Buchanan: We researched the various art scenes in America, and decided to try New York. We started by going to Boston, because we knew people there, and it was close enough to New York that we could do our research on moving there. But I couldn’t get a job in Boston, and we couldn’t get a house, so we ended up staying at a friend’s house, or a bunch of friends’ house. Me and Suzanne would move from room to room in that house, until finally we said, “This stinks. We’re getting out of here.”
At one point we threw a dart at the American map, and it landed between Atlanta and New Orleans, and we were like, “Screw Atlanta. We don’t want to move there. It’s horrible (laughs).” We hadn’t even been to New Orleans, but we knew it was better than Atlanta. So we said, “We’re moving to New Orleans,” and we bought our plane tickets.
Then, a week before we left Boston, all these people wanted us. The Boston Museum of Fine Arts wanted to hire me as a guard, and a few other opportunities appeared—but we’d already made our plans. We knew we didn’t want to pay $2500 a month for a little cracker box place in New York, and Boston didn’t have a good art scene at all—we could have accepted Boston—but neither one of them welcomed us in.
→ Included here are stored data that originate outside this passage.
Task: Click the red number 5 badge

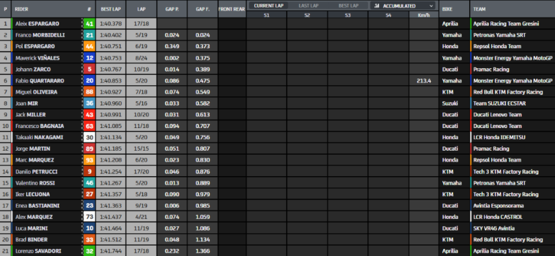Action: click(89, 70)
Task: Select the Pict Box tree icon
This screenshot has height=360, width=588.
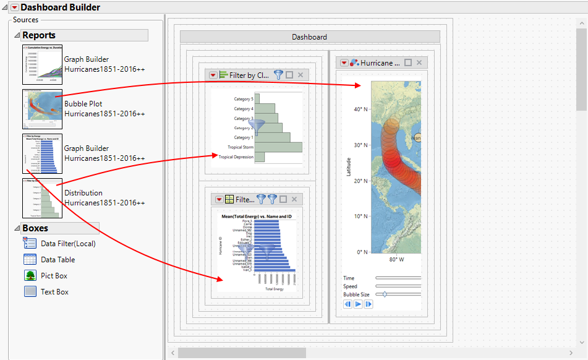Action: coord(30,276)
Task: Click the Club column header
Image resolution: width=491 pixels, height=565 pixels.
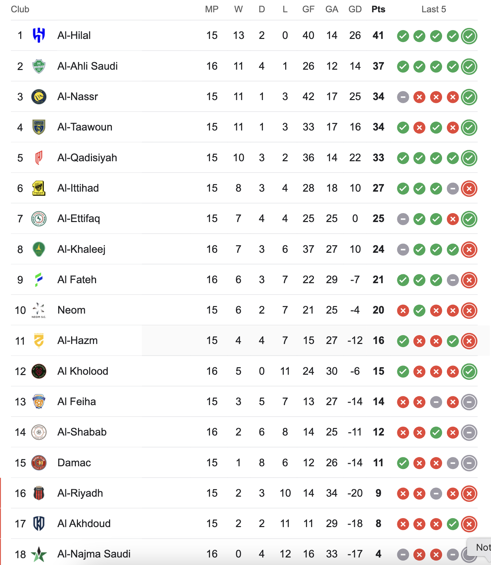Action: [20, 9]
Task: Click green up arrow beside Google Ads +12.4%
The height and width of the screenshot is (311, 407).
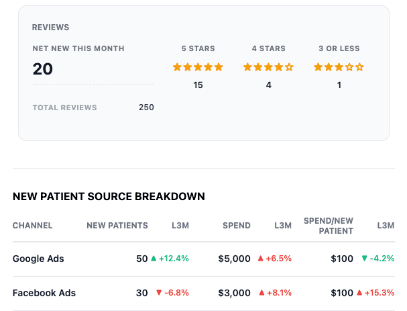Action: tap(154, 259)
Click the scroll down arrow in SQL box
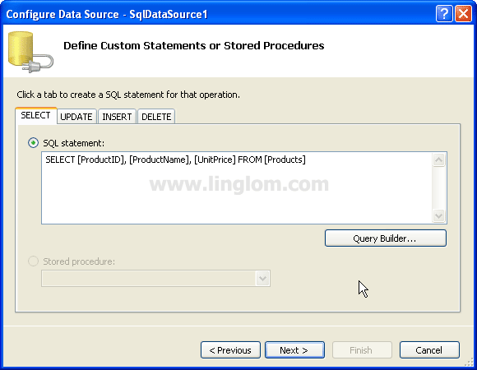Image resolution: width=477 pixels, height=370 pixels. 438,216
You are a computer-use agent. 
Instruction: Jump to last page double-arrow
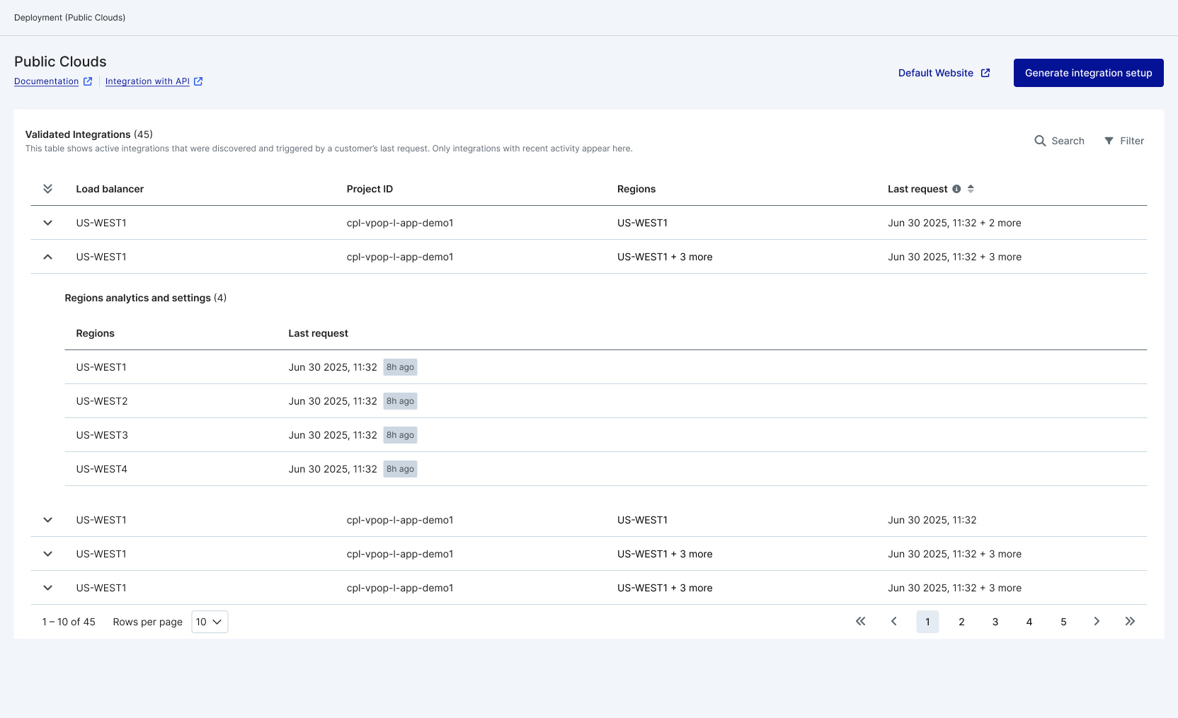point(1130,622)
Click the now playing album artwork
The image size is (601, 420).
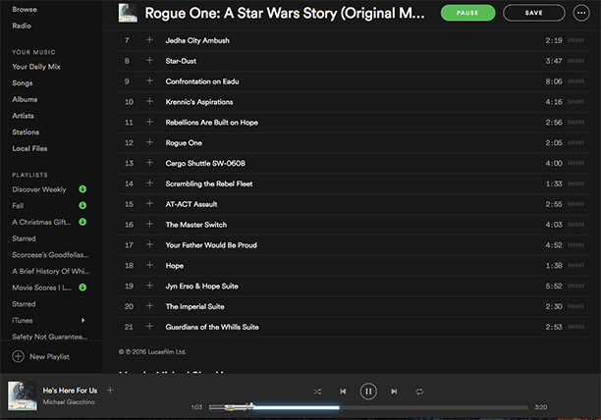(x=23, y=395)
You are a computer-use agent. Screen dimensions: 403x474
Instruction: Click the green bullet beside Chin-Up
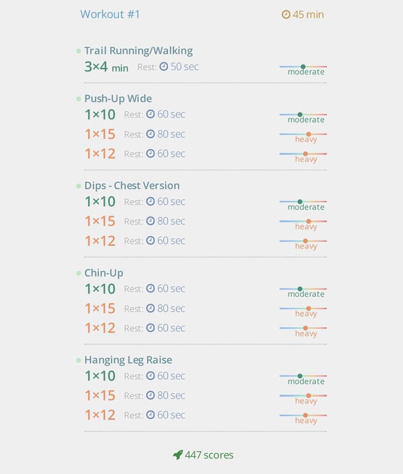(79, 273)
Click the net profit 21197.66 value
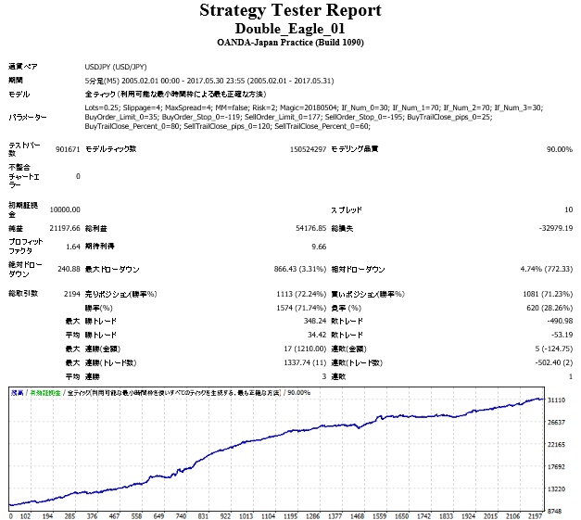The height and width of the screenshot is (520, 581). point(65,228)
So I never got to see what New York was like.
Benner: In 1991 you moved to New Orleans. What was it like for you in the early days?
Buchanan: I was a Beignet waiter for the first year and I wore a stupid little paper hat every day.
Benner: Café du Monde?
Buchanan: No, no. Café Beignet, which is an extinct café. At least for the French Quarter it’s an extinct café. It was across the street from Jackson Square. I worked there for maybe a year, and I kept seeing all these people that sold art across the street. I kept seeing all these people that sold not so great art, and they were out there every day, and I knew they made a lot more money than I did as a crappy Café Beignet waiter wearing a stupid little paper hat. So I quit. Right before Mardi Gras. Didn’t have a backup plan. I went to Royal Street and stood out there for a month. Every day I was out there painting, and trying to sell, and there was this great uncertainty.
At that point I had done all these wood carving things. They took an exorbitant amount of time to make, but people didn’t even want to give me twenty or thirty dollars for them.
Benner: Wood carvings?
Buchanan: Yeah, they were things that I had carved and then hand-painted. I did a lot of those in the early days. I thought I might make prints, but I liked the wood plate better than the finished print. So I made many many plates. I would paint inside the grooves. It took forever to make one of those things.
But the carving thing was not significant to my progression. It was something I tried. I ended up painting all the time, and people responded much better to the paintings.
Anyway, after that first month—on the same day my rent was due—this would-be rock star woman named Poe (who had a momentary pop song called Angry Johnny, if you want to look it up . . .)
Benner: I think I’ve heard of her. (Daughter of Polish filmmaker, sister of House of Leaves.)
Buchanan: Yeah. Well, she bought two thousand dollars’ worth of art from me in one day. That was the most money I’d ever made in my life, and I said, “This is the job for me. This is what I want to do. This is what I came here to do. And now I’ve proved that I can do it.”
Benner: Did you have a studio then, or did you work out of your apartment?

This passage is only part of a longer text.